Open leilaicruz opened 4 years ago
This network configuration is heavily dependant on the choice of the gene from which we build our correlation from.
In general the workflow is :
corr_with_a_row=values2corr.corrwith(values2corr.iloc[X,:],axis=1,method='pearson') # random row
My idea to face this is to compute many correlations using a random sampling of 20% of the genes in the population and explore how big are the error bars between all those datasets , that will indicate my uncertainty when I am doing certain network configuration.
This issue is to provide a first prototype of the generation of a interaction network based on highly correlated genes with respect the fitness scores they have . This data is from Benoit , on Dpl1 and the WT. The definition of the score is the same as Constanzo uses: e=f(ab)- f(a)f(b)

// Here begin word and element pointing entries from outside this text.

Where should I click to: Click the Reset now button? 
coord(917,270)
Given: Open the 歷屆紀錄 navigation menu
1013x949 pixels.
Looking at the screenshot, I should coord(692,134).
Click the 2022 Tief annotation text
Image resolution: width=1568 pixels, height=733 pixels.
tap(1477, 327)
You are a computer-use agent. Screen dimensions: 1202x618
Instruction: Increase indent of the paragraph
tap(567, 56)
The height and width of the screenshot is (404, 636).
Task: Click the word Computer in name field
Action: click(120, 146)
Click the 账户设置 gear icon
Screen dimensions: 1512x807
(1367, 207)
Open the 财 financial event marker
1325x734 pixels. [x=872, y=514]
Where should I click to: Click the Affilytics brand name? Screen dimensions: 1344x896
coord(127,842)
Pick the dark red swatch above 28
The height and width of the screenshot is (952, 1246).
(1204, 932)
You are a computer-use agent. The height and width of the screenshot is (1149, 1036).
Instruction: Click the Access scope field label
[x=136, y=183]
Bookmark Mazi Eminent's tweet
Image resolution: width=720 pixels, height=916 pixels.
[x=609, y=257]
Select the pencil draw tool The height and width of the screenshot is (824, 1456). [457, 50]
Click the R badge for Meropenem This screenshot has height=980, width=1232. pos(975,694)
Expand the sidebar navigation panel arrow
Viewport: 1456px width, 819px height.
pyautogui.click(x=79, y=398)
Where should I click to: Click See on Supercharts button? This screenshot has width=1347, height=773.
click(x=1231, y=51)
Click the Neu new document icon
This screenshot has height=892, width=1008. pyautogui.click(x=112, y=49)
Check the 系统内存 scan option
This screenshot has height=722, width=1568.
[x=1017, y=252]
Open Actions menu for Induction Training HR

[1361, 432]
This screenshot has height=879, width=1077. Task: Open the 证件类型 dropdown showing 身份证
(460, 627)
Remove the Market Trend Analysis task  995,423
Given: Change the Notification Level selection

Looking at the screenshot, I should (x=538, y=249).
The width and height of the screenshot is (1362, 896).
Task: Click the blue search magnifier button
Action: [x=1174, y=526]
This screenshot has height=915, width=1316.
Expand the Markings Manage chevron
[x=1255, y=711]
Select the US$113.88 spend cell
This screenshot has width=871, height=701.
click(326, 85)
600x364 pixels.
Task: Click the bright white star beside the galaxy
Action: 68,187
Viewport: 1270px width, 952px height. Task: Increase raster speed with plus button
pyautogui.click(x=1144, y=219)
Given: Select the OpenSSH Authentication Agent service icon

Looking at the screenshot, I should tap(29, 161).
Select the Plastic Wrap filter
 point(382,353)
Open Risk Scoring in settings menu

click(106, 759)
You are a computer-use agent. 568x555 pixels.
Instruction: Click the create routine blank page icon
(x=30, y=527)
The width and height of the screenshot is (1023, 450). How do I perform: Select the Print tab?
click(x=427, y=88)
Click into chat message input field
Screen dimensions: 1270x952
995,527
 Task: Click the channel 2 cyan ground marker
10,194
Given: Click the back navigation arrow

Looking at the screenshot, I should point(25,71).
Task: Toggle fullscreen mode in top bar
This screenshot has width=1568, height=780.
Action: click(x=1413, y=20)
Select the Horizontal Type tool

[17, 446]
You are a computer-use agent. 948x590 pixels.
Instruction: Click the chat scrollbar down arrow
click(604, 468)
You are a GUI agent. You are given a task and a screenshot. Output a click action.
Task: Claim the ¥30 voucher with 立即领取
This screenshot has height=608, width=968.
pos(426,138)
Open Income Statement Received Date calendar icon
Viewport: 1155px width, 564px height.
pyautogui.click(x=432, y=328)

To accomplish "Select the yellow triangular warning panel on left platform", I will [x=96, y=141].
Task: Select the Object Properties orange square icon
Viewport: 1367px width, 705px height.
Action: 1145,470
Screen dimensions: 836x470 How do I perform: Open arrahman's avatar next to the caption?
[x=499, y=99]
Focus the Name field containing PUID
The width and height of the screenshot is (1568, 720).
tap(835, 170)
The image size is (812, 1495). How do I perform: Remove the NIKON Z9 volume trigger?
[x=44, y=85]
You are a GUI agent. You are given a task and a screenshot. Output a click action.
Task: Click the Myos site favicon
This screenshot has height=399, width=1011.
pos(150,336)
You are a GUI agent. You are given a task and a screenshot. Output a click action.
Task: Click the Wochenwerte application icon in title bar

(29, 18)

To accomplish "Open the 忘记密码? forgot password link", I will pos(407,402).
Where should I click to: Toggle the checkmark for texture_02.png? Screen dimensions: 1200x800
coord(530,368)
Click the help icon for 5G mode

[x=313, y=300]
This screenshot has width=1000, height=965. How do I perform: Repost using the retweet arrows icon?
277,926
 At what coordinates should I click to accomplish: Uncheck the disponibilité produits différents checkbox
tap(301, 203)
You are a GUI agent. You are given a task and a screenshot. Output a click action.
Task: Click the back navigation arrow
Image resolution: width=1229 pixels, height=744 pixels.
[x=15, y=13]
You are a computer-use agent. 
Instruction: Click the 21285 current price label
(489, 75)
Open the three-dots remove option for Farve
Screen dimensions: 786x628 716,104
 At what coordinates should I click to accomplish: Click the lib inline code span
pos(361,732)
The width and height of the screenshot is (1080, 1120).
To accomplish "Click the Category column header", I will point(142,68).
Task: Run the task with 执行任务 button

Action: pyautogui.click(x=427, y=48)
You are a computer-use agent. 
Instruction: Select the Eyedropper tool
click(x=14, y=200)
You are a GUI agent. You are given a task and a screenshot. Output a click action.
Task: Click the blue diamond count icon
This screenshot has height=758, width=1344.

So far I can reproduce some of the existing interactions with this code , so that is encouraging! The figure below shows whether the existing interactors of dpl1 are reproduced or not with this code. If the gene has a '-new' label it means I give it this category but it is annotated as such.
The code can be found here: https://github.com/Gregory94/LaanLab-SATAY-DataAnalysis/blob/dev_Leila/Python_scripts/corrrelation-based-networks/fitness-WT-mutant-from-reads.py
The goal is to test all the steps from reads normalization-fitness-maps to see if the output has a subset most of the existing data.
Feel free to pull it and play with it!